PS, PSD, CDS-PP e PCP destacam esforços do Presidente angolano para a paz e democracia

10.03.2009 - 18:36 Por Lusa
PS, PSD, CDS-PP e PCP destacaram hoje os esforços do Presidente angolano, José Eduardo dos Santos, na consolidação da democracia naquele país e congratularam-se com o aprofundamento das relações entre Portugal e Angola.
José Eduardo dos Santos foi hoje recebido pelo presidente da Assembleia da República, Jaime Gama, e pelos líderes dos grupos parlamentares, num “encontro de boas-vindas” ao presidente angolano na sua primeira visita de Estado a Portugal.
O Bloco de Esquerda, que recusou participar no encontro, acabou por ficar isolado nas críticas à “falta de democracia” em Angola, com os restantes partidos a valorizarem os esforços do Presidente angolano para a paz e para a democracia.
Em declarações aos jornalistas, o deputado do BE João Semedo criticou a “perseguição política, violação dos direitos humanos e de liberdade de imprensa” em Angola, sublinhando que aquele país tem “o mesmo presidente da República há 30 anos”.
PS vê Angola “no bom caminho”
Por seu lado, o líder parlamentar socialista, Alberto Martins, considerou que Angola está “no bom caminho e vive um aprofundamento da democracia”, e saudou as “relações de proximidade e históricas” entre os dois países.
“Não há limites para o aprofundamento da democracia, os portugueses estão satisfeitos com a evolução de Angola e o futuro é de esperança”, acrescentou Alberto Martins, destacando que “a esmagadora maioria” dos partidos esteve presente no encontro.
O vice-presidente da Assembleia da República e deputado do PS Manuel Alegre sublinhou que o Presidente angolano “fez a paz” e “abriu caminho para a democracia”, possibilitando dessa forma “novas janelas” nas relações entre Portugal e Angola.
Alegre disse não partilhar das críticas feitas pelo BE e disse que Eduardo dos Santos, que disse representar o “fundador de uma Angola nova”, tem feito caminho para a democracia.
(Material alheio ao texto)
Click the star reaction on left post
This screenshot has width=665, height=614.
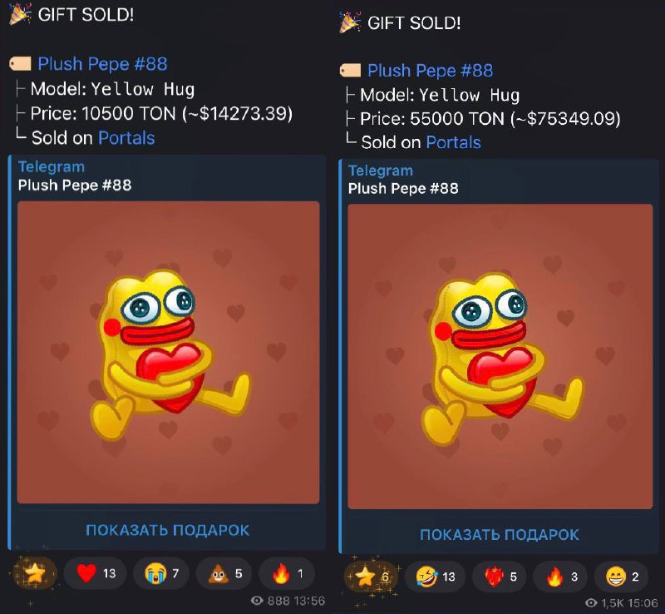click(35, 574)

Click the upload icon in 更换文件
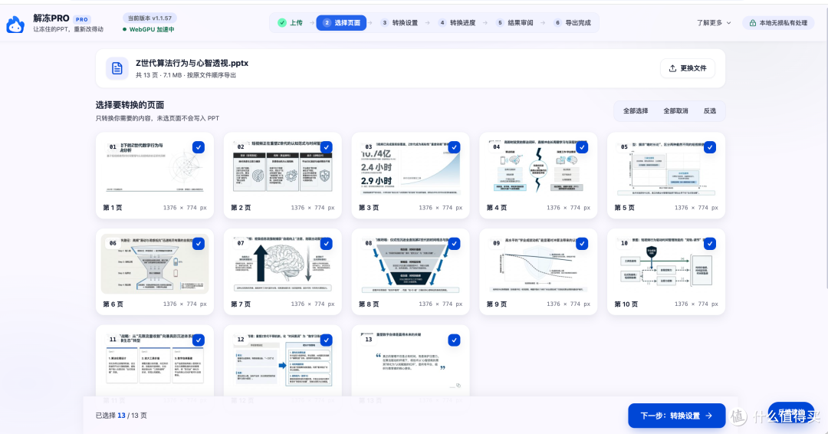[x=672, y=69]
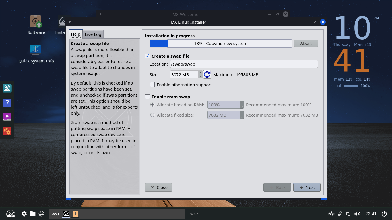
Task: Click the MX logo start menu icon
Action: (x=11, y=214)
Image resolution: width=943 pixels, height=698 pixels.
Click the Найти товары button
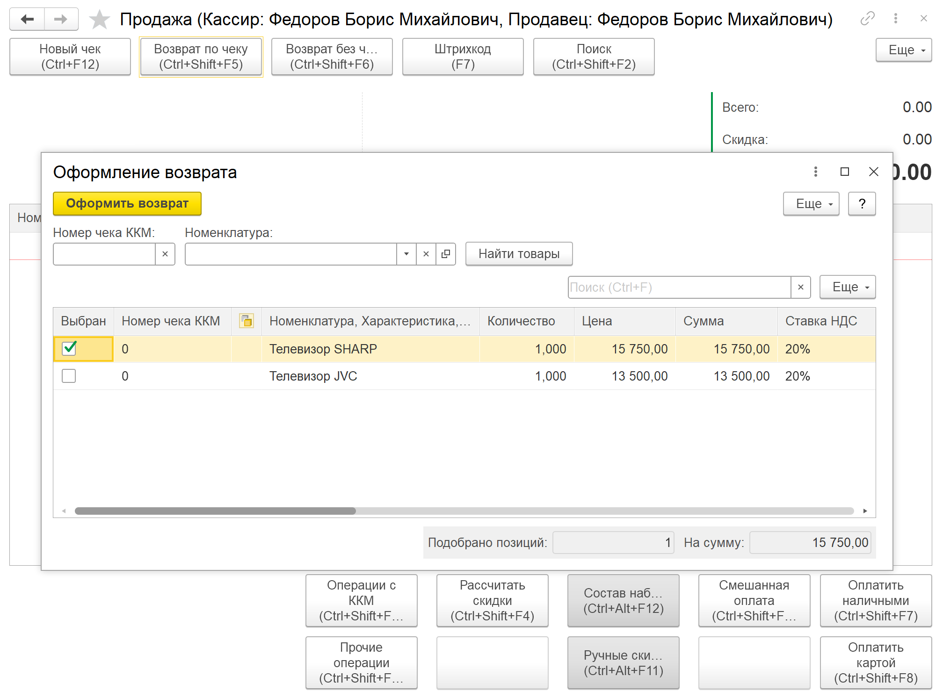518,254
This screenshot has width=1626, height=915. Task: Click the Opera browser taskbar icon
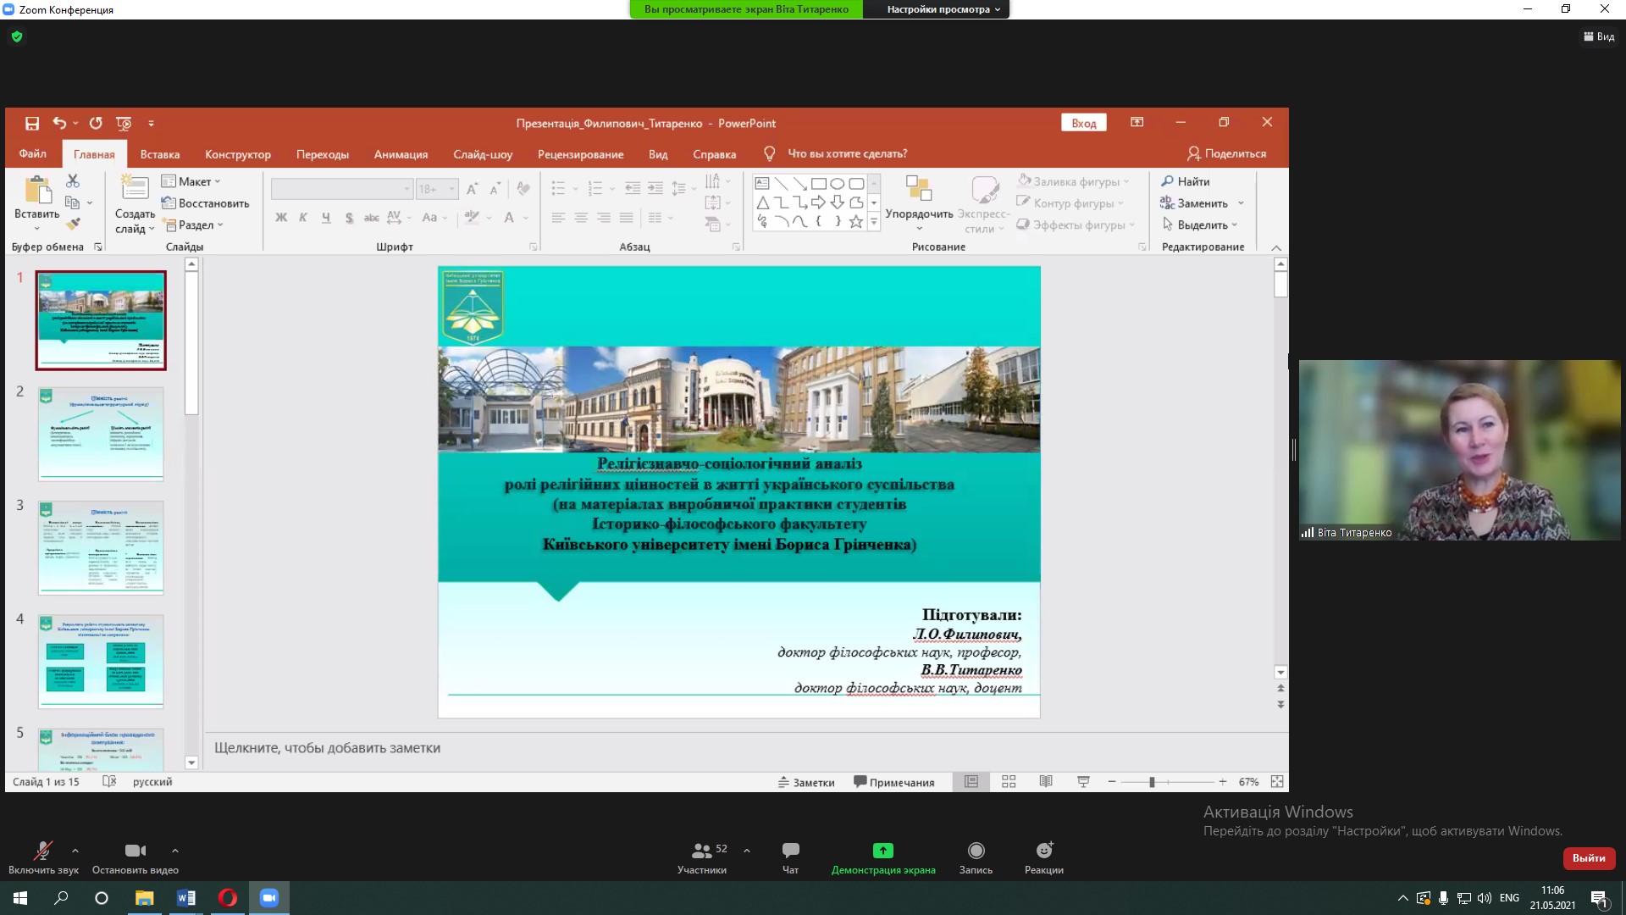tap(228, 898)

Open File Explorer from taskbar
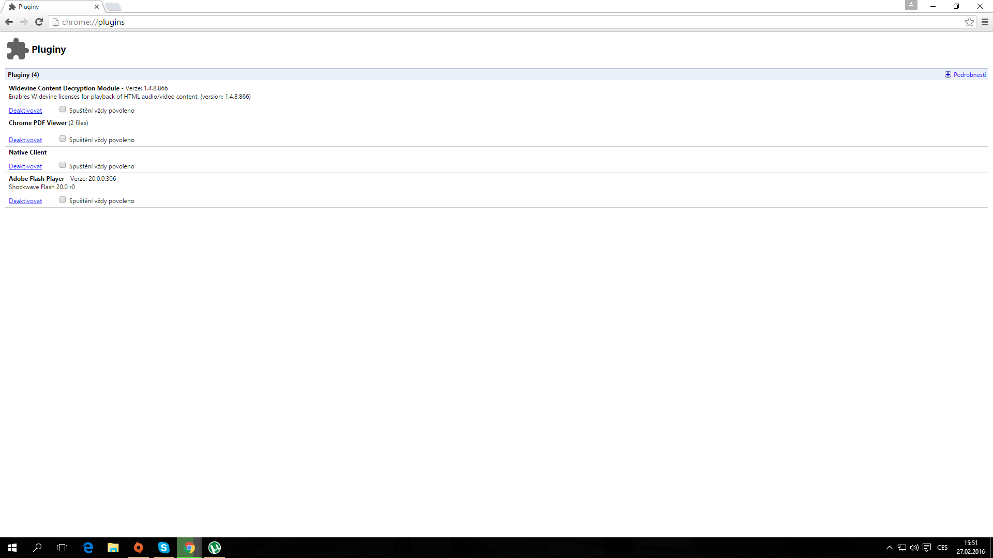click(113, 547)
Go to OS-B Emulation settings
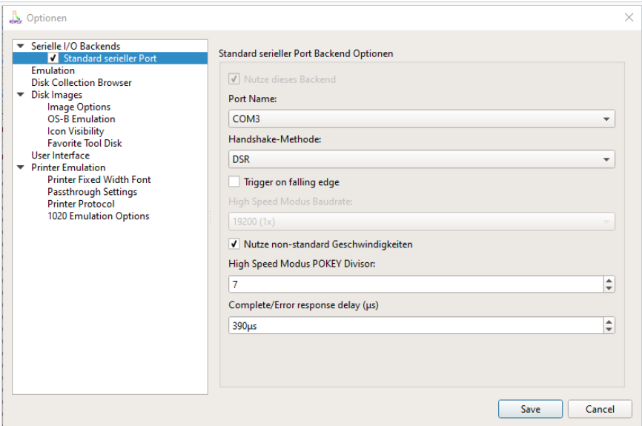 coord(81,119)
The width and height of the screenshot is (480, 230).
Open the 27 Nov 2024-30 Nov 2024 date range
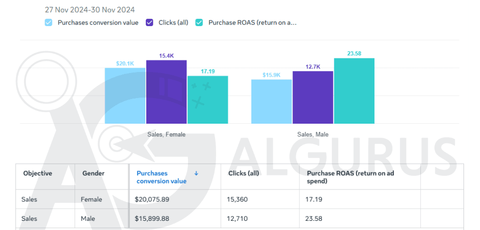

“D. Afonso Henriques também não era um democrata exemplar”, disse, elogiando o papel de Eduardo dos Santos na “preservação da unidade do Estado angolano”.
“Abertura gradual”, diz o PSD
O líder parlamentar do PSD, Paulo Rangel, destacou que tem havido “uma abertura gradual, democrática, para a transição para a democracia” após anos de guerra em que “há sempre suspensão de direitos”.
“Não se chegou ao grau satisfatório de garantias democráticas, mas está-se a fazer o caminho. Em vez de sinais de ruptura, devemos dar apoio a quem está a fazer esse esforço de construção”, defendeu Paulo Rangel, em declarações aos jornalistas.
Do lado do PCP, o líder parlamentar comunista, Bernardino Soares, considerou que a visita “é muito importante para Portugal”, que mantém “relações muito intensas” e de “grande amizade” com Angola.
Recusando comentar a posição do BE, Bernardino Soares destacou que “o povo angolano é que é soberano para decidir o seu futuro” e que nas últimas eleições – legislativas – os observadores internacionais assistiram “a uma festa da democracia”.
Do lado do CDS-PP, o líder parlamentar Diogo Feyo considerou que a visita “assume grande relevância” tendo em conta o número de portugueses que residem em Angola, a partilha de uma língua comum e “o movimento empresarial” entre os dois países.